With Ford planning to invest more than $30 billion in its electrification program this coming decade, expect to see some existing nameplates make the transition to all-electric, while others will simply go away.
The Lincoln Corsair will get a complete BEV makeover, for example, reemerging as the Corsair-E, several sources confirmed. Other familiar badges will vanish, however, starting with the current Ford Edge and Lincoln Nautilus models.
Edge has been on the edge for some time and its imminent demise appears to be due to factors beyond just Ford’s shift to electrification, TheDetroitBureau.com was advised. It is the weak link in the Ford line-up, with more popular models sitting just above and just below in the brand’s hierarchy that could readily fill the gap, Ford planners believe, once Edge goes away. The same is the case with Nautilus.
A “deeper” story
The fate of the two crossovers again came to the fore this week when Automotive News reported on the shape the Ford and Lincoln portfolios will take during the next few years. It appeared to confirm long-standing rumors concerning the fate of Edge and Nautilus. But the story is “deeper” than that, said one well-placed company source cautioned.
For the record, Ford isn’t ready to discuss where its SUV/CUV family is heading.
“Both the Ford Edge and Lincoln Nautilus are important part of the Ford and Lincoln line-ups,” stressed spokesman Mike Levine. “Beyond that we don’t comment about spec about future products.”
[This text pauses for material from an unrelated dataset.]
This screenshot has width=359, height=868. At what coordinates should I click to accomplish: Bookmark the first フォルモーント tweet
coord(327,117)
The two models won’t vanish overnight. Nautilus is scheduled to continue in production through the summer of 2023 and won’t be part of the Lincoln 2024 model year line-up, according to Sam Fiorani, a senior analyst with AutoForecast Solutions. The Edge will be phased out a year later, ending its run with the 2024 model year.
A crowded market
According to Fiorani and other sources, there are several reasons why the two crossovers will go away. To start with, they don’t have the sort of brand equity Ford would worry about losing.
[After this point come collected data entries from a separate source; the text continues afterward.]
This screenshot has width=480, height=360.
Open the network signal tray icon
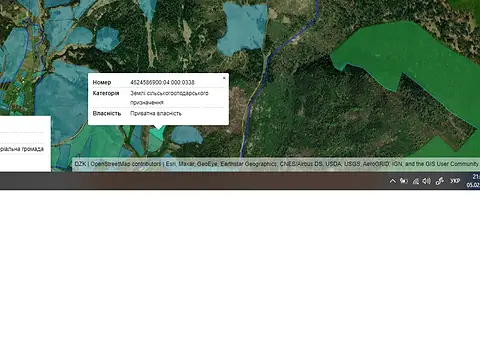click(x=415, y=181)
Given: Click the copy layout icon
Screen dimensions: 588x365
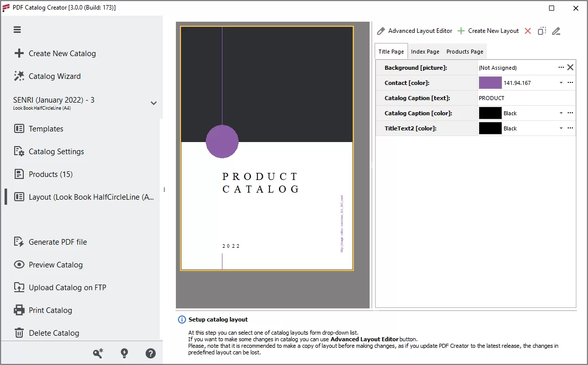Looking at the screenshot, I should point(541,30).
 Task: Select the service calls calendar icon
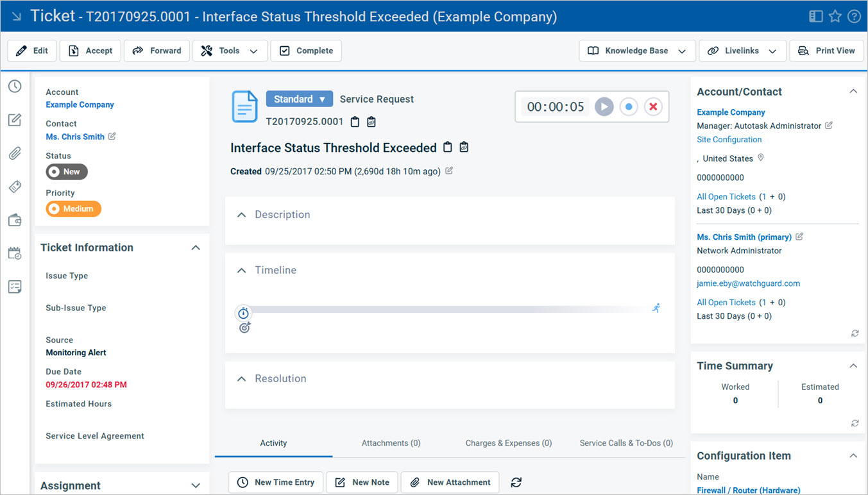14,253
“It’s a crowded market and they’ve been squeezed out by products both above and below them,” said Fiorani, one of the only analysts willing to go on the record. “They have to put a lot of money on the hood (as incentives) to get them out of the door. They could move a buyer up or down (to other products) and get a little more volume and a little more profit.”
In the case of the Ford brand, the belief is models like the Escape and Explorer, along with the newer Bronco and Bronco Sport models, can more than fill in when Edge exits.
It’s not a strategy everyone agrees with. One insider pointed to Toyota as an example of how some brands continue to slice and dice the SUV market into smaller and smaller niches. The Japanese automaker is about to launch the Corolla Cross in-between its existing C-HR and RAV4 models.
Eleven BEVs in the works
There’s yet another element to the Ford strategy. The automaker has aggressively shifted its approach to electrification, this year announcing a 250% bump in the investment it had outlined previously. Along with its first long-range BEV, the Mach-E, and all-electric versions of the F-150 pickup and Transit van, Ford has 11 battery-electric SUVs in the works. And those will both replace existing models while also carving out some new niches.
In some cases, existing models will go all-electric or, as with Mustang and Mustang Mach-E, get electric “brand extensions.” One example is the upcoming Lincoln Corsair-E, said Fiorani.
For its part, Automotive News identified two BEVs coming for Lincoln. One would be the electrified Corsair. The other appears to be the all-electric replacement for the Edge.
As part of its recent deal with Unifor, the Canadian equivalent of the United Auto Workers union, Ford agreed to a complete makeover of the Oakville, Ontario assembly plant currently producing the Edge and Nautilus models. Going forward, the plant will now produce only EVs. It isn’t clear if that will include other new electric models, but Ford certainly will have a number of them coming.
A different approach
Ford is expected to continue offering a mix of different electrified powertrains through this decade and into the 2030s. That’s in contrast to some manufacturers — notably crosstown rival General Motors, which is shifting entirely to BEVs. It’s more in line with Toyota’s strategy of marketing conventional and plug-in hybrids, as well as pure electric products.
But Ford will have the opportunity to accelerate its switch to BEVs since it will have at least four separate BEV platforms to choose from. That includes the homegrown GE2 architecture developed for the Mustang Mach-E, as well as the TE1 truck platform that will go into production for the second-generation Ford F-150 Lightning coming in 2025. (The initial version debuting next year will use a modified version of the conventional F-150’s platform.)
Ford also will base at least two small models for Europe on the Volkswagen MEB architecture. That’s part of a joint venture the two automakers announced in 2019. Meanwhile, Ford also plans to launch a t least one future BEV on a platform it will get through its alliance with EV Rivian. The start-up was originally planning to help develop a large Lincoln SUV. That product was scrapped but Ford says Rivian’s technology will underpin another one of its future models.
Can Lincoln Motor Company finally get rid of the idiotic MK-blah, blah, blah, i.e. MarK XYZ crap-o-la designations?
Maybe leave that for the internal model code-naming?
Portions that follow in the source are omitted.